Well... Almost completed.

We use decimal (base-10) numbers in many areas of our lives, and we can use them in coding. However, they do not represent the base-2 number system very well.

Hexadecimal, a base-16 number system, is much easier to mentally convert to binary then decimal numbers, making it an easier representation.

We can use the <iomanip> library to quickly and easily display the byte values in hexadecimal.

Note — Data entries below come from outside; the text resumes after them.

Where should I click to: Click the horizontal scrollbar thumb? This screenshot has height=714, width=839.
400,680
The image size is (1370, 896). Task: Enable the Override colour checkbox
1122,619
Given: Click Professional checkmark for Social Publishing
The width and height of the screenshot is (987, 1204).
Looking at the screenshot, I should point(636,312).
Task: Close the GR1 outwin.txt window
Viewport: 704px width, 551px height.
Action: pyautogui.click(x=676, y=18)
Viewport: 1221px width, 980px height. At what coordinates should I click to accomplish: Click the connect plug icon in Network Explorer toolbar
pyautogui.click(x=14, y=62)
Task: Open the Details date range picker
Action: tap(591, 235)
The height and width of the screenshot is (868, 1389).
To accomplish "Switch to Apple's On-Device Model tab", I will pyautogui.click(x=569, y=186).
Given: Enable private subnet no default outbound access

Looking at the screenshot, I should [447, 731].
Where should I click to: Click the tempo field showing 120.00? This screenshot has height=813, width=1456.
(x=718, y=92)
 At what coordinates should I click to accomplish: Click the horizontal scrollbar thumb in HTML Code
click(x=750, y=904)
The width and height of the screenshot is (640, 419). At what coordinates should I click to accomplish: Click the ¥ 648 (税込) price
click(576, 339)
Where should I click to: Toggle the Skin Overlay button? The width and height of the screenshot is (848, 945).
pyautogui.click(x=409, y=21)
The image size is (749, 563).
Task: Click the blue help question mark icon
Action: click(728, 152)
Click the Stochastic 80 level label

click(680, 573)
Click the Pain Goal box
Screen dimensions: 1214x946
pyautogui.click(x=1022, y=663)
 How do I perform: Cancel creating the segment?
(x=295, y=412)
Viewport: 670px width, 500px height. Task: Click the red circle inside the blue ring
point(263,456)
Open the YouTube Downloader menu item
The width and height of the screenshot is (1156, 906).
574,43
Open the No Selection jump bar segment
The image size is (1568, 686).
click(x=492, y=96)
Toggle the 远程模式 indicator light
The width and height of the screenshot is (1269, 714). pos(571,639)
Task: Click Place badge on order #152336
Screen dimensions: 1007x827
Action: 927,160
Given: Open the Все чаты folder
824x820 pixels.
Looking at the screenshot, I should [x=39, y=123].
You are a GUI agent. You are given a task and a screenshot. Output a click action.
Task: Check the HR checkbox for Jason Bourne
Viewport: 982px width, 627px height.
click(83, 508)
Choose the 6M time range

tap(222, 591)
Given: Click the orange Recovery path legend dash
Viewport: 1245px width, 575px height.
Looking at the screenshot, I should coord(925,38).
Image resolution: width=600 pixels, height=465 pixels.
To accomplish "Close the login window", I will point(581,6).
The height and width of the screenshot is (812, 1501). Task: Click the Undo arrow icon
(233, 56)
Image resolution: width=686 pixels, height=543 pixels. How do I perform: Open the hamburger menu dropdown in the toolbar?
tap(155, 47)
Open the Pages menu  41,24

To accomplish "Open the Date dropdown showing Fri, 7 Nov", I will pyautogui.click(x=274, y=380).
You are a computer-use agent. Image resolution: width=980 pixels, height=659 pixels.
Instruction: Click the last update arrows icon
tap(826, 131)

Here's an example:

#include <iostream>
#include <iomanip>

template <typename AnyDataType>
void PrintDataBytes(AnyDataType &Value) {

  const unsigned int SizeOfValue { sizeof( Value ) };
  unsigned char *bytes { reinterpret_cast<unsigned char *>(&Value) };
  
  for (int i = SizeOfValue - 1; i >= 0; i--) {
  
    std::cout << std::hex          // PRINT HEXADECIMAL DIGITS
              << std::uppercase    // PRINT IN UPPERCASE LETTERS
              << std::setfill('0')  // PAD DIGITS WITH ZERO
              << std::setw(2)       // SET THE HEX WIDTH TO 2 CHARACTERS
              << static_cast <unsigned int>(bytes[i])
              << " ";
  }
}


int main() {

  unsigned int Value1 { 0x4A4F5921 };
  PrintDataBytes(Value1);
  
}

(Screenshot from Android phone using the CxxDroid - C++ Compiler IDE)

Speaking of the base-2 (binary) number system, C++ offers a great way to display integer data as binary numbers. Here's an example:

#include <iostream>
#include <iomanip>
#include <string>

template <typename AnyDataType>
void PrintDataBits(AnyDataType &Value) {

  const unsigned int SizeOfValue { sizeof( Value ) };
  unsigned char *bytes { reinterpret_cast<unsigned char *>(&Value) };

    for (int i = SizeOfValue - 1; i >= 0; --i)
    {
        std::cout << std::bitset<8>{bytes[i]} 
                  << "  ";
    }

    std::cout << "\n\n";
}


template <typename AnyDataType>
void PrintDataBytes(AnyDataType &Value) {

  const unsigned int SizeOfValue { sizeof( Value ) };
  unsigned char *bytes { reinterpret_cast<unsigned char *>(&Value) };

  for (int i = SizeOfValue - 1; i >= 0; i--) {
    
    std::cout << std::hex           // PRINT HEXADECIMAL DIGITS
              << std::uppercase     // PRINT IN UPPERCASE LETTERS
              << std::setfill('0')  // PAD DIGITS WITH ZERO
              << std::setw(2)       // SET THE HEX WIDTH TO 2 CHARACTERS
              << static_cast <unsigned int>(bytes[i])
              << " ";

  }
  
  std::cout << "\n";
} 


int main() {
  
  unsigned int Value1 { 0x4A4F5921 };
  PrintDataBytes(Value1);
  PrintDataBits(Value1);

}

(Screenshot from Android phone using the CxxDroid - C++ Compiler IDE)

IN CLOSING:

C++ provides an exceptional amount of tools to create solutions with low-level to high-level parts, providing very safe methods to extremely unsafe methods. Which ever path a developer chooses to take when creating a solution in C++, it is important to learn, understand, and remember the underlying systems so we can craft better solutions.

You may have noticed I never used "using namespace std", nor "std::endl" in any of the code above.

The using statement should never be used as it puts all of the standard library into the main space which can cause naming collision and other issues. It's also a poor coding practice.

The "std::endl" function... It is not critical to use in simple demos like this.